PAGE EXCERPT:
Here is my delete function:


 function delete($table, $id) {
        if (isset($_GET['id']) && is_numeric($_GET['id'])) {
            $table = mysql_real_escape_string($table);
            $id = (int) $id;

            $query = "SELECT
                            `posts`.`id`,
                            `categories`.`id`,
                            FROM `posts`
                                INNER JOIN {`categories`}
                            ON `categories`.`id` = `posts`.`id`";

        $query = "DELETE FROM `{$table}` WHERE `id` = '{$id}'";

        if(mysql_query($query)) {
            echo 'Ok';
        } else {
            echo 'Not Ok';
        }
    }
    }; 


I've been playing around with joins and what not but I am unsure as what to use to fix this issue. I'm not real sure what the best way to go about doing this would be. I know my sql syntax isn't correct, and I'm probably doing it wrong, but just by playing around with the code, I'm stuck :/

Any and all help is appreciated.

You could do it with a second SQL query:


UPDATE posts SET cat_id = 1 WHERE cat_id = $cat_id

You could also modify the table itself to give it a foreign key with ON DELETE SET NULL. This would set it to NULL (not 1), but may still serve your purposes. If you aren’t using InnoDB, you could try ON DELETE SET DEFAULT as well, and make the default cat ID be 1.

Here is an article about how to set up foreign tables: http://www.sitepoint.com/mysql-foreign-keys-quicker-database-development/

ok will check into the foreign key… i thought about using a 2nd update query, but a) no idea if my original query is correct or even if it is doing what it s supposed to… and b) the row in the posts table isn’t changed at all with the cat id… i guess i need an update for that to work first… i’m still trying to understand the joins syntax and whatnot… is the original query doing anything? or how should i state it?

[Data items]
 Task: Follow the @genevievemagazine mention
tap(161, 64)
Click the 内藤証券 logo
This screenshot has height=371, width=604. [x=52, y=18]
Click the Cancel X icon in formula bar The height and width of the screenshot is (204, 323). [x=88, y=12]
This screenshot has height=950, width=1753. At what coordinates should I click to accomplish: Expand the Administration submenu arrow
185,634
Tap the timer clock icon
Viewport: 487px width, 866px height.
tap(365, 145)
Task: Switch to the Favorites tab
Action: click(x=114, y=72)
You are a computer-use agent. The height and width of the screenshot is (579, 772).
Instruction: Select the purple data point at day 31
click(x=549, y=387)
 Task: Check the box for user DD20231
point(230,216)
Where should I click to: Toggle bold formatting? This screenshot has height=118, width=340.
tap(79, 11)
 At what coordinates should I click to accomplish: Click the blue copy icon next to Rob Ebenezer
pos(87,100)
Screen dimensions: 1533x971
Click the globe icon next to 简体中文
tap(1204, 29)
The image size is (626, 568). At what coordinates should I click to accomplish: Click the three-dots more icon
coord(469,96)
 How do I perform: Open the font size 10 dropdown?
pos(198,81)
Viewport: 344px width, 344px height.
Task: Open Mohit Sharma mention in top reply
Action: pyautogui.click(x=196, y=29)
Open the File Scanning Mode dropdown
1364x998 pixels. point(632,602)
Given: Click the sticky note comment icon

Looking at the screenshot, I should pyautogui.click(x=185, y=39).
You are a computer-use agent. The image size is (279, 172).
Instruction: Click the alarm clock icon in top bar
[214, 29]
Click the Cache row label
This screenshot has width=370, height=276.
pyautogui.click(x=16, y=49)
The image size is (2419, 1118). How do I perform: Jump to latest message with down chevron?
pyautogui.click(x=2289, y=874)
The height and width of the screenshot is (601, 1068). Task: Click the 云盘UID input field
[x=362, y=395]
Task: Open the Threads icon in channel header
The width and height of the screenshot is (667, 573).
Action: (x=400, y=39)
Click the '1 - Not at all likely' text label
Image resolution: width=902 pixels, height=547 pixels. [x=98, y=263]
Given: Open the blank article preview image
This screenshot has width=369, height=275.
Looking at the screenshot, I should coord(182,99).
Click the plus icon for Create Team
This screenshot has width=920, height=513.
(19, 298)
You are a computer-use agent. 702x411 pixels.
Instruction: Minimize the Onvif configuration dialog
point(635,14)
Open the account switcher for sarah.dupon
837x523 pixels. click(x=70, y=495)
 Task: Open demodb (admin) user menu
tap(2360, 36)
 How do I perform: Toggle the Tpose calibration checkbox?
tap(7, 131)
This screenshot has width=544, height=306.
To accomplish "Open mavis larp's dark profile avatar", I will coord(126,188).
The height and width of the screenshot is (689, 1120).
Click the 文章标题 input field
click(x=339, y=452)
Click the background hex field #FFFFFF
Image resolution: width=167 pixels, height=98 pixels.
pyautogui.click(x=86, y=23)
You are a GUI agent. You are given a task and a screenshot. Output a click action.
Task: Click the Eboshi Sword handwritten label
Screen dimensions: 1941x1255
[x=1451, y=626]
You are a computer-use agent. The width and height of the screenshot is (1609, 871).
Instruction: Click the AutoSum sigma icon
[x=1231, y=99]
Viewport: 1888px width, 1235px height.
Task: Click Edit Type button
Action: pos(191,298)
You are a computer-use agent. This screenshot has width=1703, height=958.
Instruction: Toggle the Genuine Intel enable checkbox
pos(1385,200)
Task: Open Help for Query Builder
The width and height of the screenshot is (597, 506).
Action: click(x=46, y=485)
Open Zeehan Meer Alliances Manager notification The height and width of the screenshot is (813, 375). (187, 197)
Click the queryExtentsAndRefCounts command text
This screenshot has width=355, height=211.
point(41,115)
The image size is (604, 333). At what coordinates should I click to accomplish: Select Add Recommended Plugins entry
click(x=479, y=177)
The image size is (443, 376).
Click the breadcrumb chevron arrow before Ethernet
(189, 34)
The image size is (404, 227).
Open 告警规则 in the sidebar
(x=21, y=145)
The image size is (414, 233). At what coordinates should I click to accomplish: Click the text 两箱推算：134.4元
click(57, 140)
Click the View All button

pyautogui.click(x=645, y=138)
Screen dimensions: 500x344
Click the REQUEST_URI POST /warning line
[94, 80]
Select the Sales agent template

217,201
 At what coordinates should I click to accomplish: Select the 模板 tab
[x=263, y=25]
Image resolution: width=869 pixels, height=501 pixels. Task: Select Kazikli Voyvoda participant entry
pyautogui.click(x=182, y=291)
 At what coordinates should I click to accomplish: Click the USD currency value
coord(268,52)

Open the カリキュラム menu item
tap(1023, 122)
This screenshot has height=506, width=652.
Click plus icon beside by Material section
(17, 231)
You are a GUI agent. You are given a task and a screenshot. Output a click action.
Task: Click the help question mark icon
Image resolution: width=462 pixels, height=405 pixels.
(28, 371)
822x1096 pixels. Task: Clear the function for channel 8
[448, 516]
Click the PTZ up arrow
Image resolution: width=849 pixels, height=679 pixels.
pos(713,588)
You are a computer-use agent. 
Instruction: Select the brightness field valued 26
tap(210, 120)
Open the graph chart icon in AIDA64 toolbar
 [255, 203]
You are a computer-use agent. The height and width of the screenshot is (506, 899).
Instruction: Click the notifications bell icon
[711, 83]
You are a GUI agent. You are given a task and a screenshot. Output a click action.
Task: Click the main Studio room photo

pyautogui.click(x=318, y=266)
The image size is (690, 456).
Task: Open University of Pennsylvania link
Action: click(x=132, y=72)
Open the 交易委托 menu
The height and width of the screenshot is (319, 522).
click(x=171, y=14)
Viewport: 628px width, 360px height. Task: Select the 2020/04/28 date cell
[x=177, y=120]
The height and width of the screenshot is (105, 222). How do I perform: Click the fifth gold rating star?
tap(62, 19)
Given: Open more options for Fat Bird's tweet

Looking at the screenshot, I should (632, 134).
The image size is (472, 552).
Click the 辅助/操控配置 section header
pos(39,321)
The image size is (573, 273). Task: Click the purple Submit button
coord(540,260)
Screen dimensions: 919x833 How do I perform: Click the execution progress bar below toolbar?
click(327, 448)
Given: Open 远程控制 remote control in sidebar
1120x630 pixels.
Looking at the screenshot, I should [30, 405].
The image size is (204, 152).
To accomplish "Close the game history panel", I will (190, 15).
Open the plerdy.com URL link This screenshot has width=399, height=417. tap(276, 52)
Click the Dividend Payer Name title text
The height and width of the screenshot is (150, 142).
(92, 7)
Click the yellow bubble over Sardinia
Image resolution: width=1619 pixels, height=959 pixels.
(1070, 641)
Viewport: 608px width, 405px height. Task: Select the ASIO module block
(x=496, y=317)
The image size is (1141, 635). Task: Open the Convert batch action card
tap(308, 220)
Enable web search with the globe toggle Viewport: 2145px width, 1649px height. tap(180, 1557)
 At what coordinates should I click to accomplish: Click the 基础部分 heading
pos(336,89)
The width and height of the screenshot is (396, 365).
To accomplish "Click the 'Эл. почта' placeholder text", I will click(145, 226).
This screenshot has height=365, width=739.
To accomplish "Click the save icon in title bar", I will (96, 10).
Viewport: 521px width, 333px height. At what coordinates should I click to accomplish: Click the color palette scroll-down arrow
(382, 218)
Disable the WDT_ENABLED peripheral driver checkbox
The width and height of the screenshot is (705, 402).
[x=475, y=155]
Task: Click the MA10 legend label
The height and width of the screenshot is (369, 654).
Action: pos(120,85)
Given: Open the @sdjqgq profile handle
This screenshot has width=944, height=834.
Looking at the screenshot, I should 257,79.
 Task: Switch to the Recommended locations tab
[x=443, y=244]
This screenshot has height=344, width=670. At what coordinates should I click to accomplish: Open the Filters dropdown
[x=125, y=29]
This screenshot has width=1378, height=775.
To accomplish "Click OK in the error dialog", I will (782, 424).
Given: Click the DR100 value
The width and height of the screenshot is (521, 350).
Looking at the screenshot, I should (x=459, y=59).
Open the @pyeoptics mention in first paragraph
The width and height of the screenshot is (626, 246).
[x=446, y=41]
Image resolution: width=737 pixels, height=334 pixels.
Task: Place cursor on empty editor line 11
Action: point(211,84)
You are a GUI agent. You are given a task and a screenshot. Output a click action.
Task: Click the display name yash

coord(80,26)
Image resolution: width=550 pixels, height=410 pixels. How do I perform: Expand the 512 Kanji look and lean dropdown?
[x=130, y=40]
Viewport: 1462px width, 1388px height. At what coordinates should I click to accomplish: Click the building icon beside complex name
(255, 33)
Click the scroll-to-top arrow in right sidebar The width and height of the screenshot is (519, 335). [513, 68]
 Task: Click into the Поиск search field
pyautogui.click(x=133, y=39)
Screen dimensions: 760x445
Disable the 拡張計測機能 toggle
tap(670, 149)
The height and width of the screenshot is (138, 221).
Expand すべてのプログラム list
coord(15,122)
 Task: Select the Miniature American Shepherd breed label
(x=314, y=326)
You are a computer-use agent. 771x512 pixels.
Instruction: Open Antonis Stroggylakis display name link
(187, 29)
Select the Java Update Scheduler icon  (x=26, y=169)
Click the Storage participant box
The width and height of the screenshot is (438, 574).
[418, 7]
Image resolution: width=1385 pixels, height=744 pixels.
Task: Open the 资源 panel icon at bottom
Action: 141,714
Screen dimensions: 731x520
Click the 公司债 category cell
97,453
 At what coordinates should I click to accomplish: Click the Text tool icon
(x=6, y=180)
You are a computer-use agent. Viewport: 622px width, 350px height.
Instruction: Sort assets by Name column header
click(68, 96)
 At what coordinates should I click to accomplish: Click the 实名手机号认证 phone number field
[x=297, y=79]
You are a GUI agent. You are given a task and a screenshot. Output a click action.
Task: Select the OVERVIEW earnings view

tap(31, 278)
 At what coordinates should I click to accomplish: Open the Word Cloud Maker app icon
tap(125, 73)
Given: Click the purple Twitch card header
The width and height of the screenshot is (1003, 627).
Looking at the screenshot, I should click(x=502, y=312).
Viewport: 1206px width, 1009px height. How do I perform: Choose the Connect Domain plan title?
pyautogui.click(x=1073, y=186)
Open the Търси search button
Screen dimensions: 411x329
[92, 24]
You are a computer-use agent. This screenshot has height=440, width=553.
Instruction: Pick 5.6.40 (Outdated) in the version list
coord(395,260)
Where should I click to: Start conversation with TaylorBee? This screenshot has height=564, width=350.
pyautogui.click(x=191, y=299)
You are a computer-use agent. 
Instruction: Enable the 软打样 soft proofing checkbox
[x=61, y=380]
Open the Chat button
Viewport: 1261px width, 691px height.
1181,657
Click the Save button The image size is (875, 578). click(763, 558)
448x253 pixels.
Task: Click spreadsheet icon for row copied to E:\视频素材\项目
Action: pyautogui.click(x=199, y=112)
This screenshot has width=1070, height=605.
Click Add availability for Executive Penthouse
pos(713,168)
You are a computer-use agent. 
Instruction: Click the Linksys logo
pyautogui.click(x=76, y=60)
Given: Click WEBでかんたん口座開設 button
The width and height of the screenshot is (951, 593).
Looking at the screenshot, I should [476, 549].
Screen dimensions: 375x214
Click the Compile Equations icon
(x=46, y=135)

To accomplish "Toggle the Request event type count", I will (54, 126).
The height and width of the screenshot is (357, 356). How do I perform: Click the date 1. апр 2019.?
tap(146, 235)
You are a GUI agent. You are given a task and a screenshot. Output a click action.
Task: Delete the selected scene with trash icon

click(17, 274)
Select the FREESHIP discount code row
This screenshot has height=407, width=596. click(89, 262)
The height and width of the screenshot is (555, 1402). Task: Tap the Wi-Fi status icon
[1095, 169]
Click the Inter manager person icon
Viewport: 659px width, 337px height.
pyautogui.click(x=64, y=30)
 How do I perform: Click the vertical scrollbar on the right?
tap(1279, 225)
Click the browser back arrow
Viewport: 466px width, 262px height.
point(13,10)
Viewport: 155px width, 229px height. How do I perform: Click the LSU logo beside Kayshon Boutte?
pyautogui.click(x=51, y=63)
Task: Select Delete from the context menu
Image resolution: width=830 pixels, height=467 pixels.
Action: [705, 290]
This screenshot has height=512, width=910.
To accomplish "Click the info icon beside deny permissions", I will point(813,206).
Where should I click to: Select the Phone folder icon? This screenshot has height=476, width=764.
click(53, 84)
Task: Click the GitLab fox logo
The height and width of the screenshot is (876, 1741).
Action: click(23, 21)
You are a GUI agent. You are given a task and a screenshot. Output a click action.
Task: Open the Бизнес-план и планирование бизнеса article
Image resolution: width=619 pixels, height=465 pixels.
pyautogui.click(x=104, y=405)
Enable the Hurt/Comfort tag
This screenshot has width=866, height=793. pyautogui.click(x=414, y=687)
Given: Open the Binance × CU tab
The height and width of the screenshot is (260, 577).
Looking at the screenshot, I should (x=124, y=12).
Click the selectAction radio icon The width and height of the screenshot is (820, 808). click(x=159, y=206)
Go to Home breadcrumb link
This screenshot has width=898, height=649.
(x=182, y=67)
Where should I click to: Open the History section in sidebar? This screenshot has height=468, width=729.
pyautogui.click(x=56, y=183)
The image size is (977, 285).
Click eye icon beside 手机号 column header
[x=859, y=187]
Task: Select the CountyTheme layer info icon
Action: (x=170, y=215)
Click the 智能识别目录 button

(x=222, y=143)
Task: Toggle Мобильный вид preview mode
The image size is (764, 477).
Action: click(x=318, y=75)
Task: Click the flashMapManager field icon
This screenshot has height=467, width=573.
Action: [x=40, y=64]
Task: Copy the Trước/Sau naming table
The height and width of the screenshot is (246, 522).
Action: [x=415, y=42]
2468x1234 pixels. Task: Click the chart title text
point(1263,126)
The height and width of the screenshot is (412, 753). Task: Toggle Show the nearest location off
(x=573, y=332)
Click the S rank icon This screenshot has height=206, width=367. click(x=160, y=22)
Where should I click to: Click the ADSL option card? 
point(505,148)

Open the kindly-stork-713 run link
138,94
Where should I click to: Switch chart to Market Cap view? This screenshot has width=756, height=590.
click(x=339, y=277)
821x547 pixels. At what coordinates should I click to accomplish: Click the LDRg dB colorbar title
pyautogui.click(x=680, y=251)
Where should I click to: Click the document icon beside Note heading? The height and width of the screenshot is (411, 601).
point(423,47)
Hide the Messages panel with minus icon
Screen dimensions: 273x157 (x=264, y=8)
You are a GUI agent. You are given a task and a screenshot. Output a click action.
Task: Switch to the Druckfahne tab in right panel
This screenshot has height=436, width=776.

WHAT IS ASKED:
- 1) Answer these questions about the delete-function thread.
(a) What does the delete function echo when the query fails?
(b) What does the reply say a foreign key with ON DELETE SET NULL would set the value to?
(c) Which option does the reply suggest trying if InnoDB is not in use?
- 2) List every PHP variable, written with its dollar sign, that appears inside the delete function in the delete-function thread.
- 3) Carry on the delete-function thread after its final post.

ANSWERS FOR THE TASKS:
- 1)
(a) 'Not Ok'
(b) NULL (not 1)
(c) ON DELETE SET DEFAULT, with the default cat ID made 1

- 2) $table, $id, $_GET, $query

- 3)
Well I changed over to InnoDB, tried running this:

CREATE TABLE IF NOT EXISTS categories (
id int(3) NOT NULL AUTO_INCREMENT,
name varchar(24) NOT NULL,
PRIMARY KEY (id),
UNIQUE KEY name (name),
CONSTRAINT FK_id FOREIGN KEY (id) REFERENCES posts(cat_id) ON DELETE CASCADE ON UPDATE CASCADE
) ENGINE=InnoDB;

CREATE TABLE IF NOT EXISTS posts (
id int(3) NOT NULL AUTO_INCREMENT,
cat_id int(3) NOT NULL,
title varchar(255) NOT NULL,
contents text NOT NULL,
date_posted datetime NOT NULL DEFAULT ‘0000-00-00 00:00:00’,
KEY ix_posts_cat_id (cat_id),
PRIMARY KEY (id)
) ENGINE=InnoDB;

but it’s giving me an error about the foreign key needing to be referenced to INDEX or something, so i tried indexing cat_id but it’s just giving me the mysql 150 error or something… i’m confused haha…

You have it backwards. The foreign key should be in the posts table. The id in your categories table is not a foreign key, it’s just a regular key. The cat_id field in your posts table is not a key at all, so you need to mark it as being a foreign key.